- _Excerpted text_:
------------

Ask Slashdot: What's a Good Tablet/App Combination For Note-Taking?
EmagGeek writes "My wife recently started back to school to finish her 4-year degree, and one of the things that we've been considering is procuring for her some kind of tablet that would enable her to take notes in class and save them electronically. This would obviate the need to carry around a bunch of paper, and could even be used to store e-textbooks so she doesn't have to lug 30lbs of books around campus. At minimum, she would have to be able to write freehand on the tablet with a fine-point stylus, just like she would write on paper with a pen. We've seen what we call those 'fat finger' styli and found that they are not good for fine writing. Having become frustrated with the offerings we've tried so far, I thought I would ping the Slashdot Community. Any suggestions?"
I'm just finishing a graduate program and my iPad and bluetooth keyboard/case combo have definitely made the long treks across campus easier. Evernote is fantastic for note taking and it has a feature that allows you to record audio... great for snagging lectures and random professor rants. Evernote syncs what you write/record to the cloud which has allowed me to have access to my materials anywhere. And I haven't lost a note yet!
Word of warning: If she is going to use a tablet for taking notes, the external keyboard is a must. Before I picked mine up, my wrists were aching after even short typing sessions in class.
A pen and some paper. This method is proven to increase later recall of the subject matter. [too lazy to provide citation]
"I'm just here to regulate funkiness."
I use an iPad with a bluetooth keyboard as well as a pen. For general lectures or notes in a class where there are few equations, the keyboard is great. For a few figures or equations I can zoom in and draw with my finger (in the same notebook app that I am typing in) or even quickly google the figures I see in the presentation and paste them directly into my notes. For my cosmology class, heavy on general relativity, I find that I can't type the equations fast enough and so switch to an app which has fantastic stylus response. Both apps allow exporting as PDF (among other things) and so for classes where I use both notebooks, I export to PDF and merge the pages in the proper order.
Apps: iNotes (typing with light figure work) and NoteShelf (fantastic pen work with Griffen pen). The 'fatness' of the stylus is not an issue and for particularly fine writing you can write in a 'zoomed' area and have it appear on the page at a smaller size. The app also recognizes your wrist as opposed to where you are writing so that you can just write directly on the page. They also have lousy screenshots on their website...the control you have over line shape is superb. Both apps allow organizing your notes in different notebooks so that you can separate out your classes.
The one thing I would still like is a better app for general note taking. iNotes is fine for typing but the drawing tools are rather limited. A previous app that I used, Notify, was fantastic until it crashed 45 minutes into a class taking all of my notes with it. Both iNotes and NoteShelf have been stable and I have never lost any notes.
My best notes were actually in pen.... more precisely a multi-colored pen. Black for subject headings, blue for text, green for examples, red for important stuff. I have very good memory recall for things like that and it worked well for me. A combination of actually writing down the notes, plus a vivid image in my head what the notes looked like, I found it really easy to recall exactly where in my notes a subject was covered.
The problem I have with electronic note taking is that I have little concept on approximately where in my notes something is.. Was it on page 10, 20 or 30? With a physical notepad, I always had a rough idea.
Of course I'm older, and my brain never grew up on I-pads.
TODO: create/find/steal funny sig.
I found it to be more useful to do all the day's reading ahead of class and then don't bother taking any notes. Just listen and pay attention. And ask questions.
Before that, I'd go in clueless and spend the whole class furiously taking notes. I'd miss major points and then go home with incomplete notes that I'd never have time to review anyways.
Probably that and learning how to prioritize are how I went from nearly flunking out to a 4.0 on an overload schedule.

------------

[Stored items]
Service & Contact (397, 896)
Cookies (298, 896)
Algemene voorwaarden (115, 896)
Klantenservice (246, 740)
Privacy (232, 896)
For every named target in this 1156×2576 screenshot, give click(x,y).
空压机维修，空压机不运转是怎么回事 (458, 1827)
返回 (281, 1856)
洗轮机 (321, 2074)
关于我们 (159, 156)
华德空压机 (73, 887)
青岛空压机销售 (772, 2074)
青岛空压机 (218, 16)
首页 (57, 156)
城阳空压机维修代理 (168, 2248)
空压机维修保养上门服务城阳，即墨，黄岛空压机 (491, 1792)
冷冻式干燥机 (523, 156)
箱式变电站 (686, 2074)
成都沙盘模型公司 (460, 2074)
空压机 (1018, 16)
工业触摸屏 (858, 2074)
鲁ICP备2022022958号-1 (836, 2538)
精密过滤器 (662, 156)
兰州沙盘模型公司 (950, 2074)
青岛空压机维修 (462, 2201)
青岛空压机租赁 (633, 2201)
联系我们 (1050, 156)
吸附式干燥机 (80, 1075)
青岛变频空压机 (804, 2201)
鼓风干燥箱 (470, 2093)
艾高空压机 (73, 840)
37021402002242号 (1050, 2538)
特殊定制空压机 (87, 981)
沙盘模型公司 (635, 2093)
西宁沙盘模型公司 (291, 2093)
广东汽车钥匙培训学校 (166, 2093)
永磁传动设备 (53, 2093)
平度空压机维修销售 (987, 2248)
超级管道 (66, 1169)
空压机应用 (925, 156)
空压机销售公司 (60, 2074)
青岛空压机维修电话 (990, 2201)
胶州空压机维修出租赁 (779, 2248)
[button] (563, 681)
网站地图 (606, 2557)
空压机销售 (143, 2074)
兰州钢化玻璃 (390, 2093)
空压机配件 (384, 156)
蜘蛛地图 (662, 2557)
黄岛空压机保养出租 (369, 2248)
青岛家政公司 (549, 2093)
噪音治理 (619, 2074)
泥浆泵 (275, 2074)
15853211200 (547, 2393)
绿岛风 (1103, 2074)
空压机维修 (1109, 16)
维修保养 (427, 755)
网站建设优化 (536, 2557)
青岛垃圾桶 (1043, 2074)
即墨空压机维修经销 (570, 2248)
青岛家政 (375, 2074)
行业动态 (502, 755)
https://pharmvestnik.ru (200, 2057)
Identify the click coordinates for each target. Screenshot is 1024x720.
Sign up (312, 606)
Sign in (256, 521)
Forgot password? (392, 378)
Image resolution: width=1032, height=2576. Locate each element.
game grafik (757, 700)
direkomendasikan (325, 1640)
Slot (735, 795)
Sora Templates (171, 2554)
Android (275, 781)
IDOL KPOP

------------

- _Required actions_:
- A) Answer these questions about the note-taking thread:
(i) Which app crashed 45 minutes into a class and took all of one poster's notes with it?
(ii) In the multi-colored pen scheme, which color was used for examples?
(iii) How many pounds of books does the original post hope the wife can avoid carrying around campus?
- B) Print the part of the note-taking thread that opens with the words containing "Of course I'm" and closes with "to review anyways.".

- _Expected outputs_:
- A)
(i) Notify
(ii) Green
(iii) 30lbs

- B)
Of course I'm older, and my brain never grew up on I-pads.
TODO: create/find/steal funny sig.
I found it to be more useful to do all the day's reading ahead of class and then don't bother taking any notes. Just listen and pay attention. And ask questions.
Before that, I'd go in clueless and spend the whole class furiously taking notes. I'd miss major points and then go home with incomplete notes that I'd never have time to review anyways.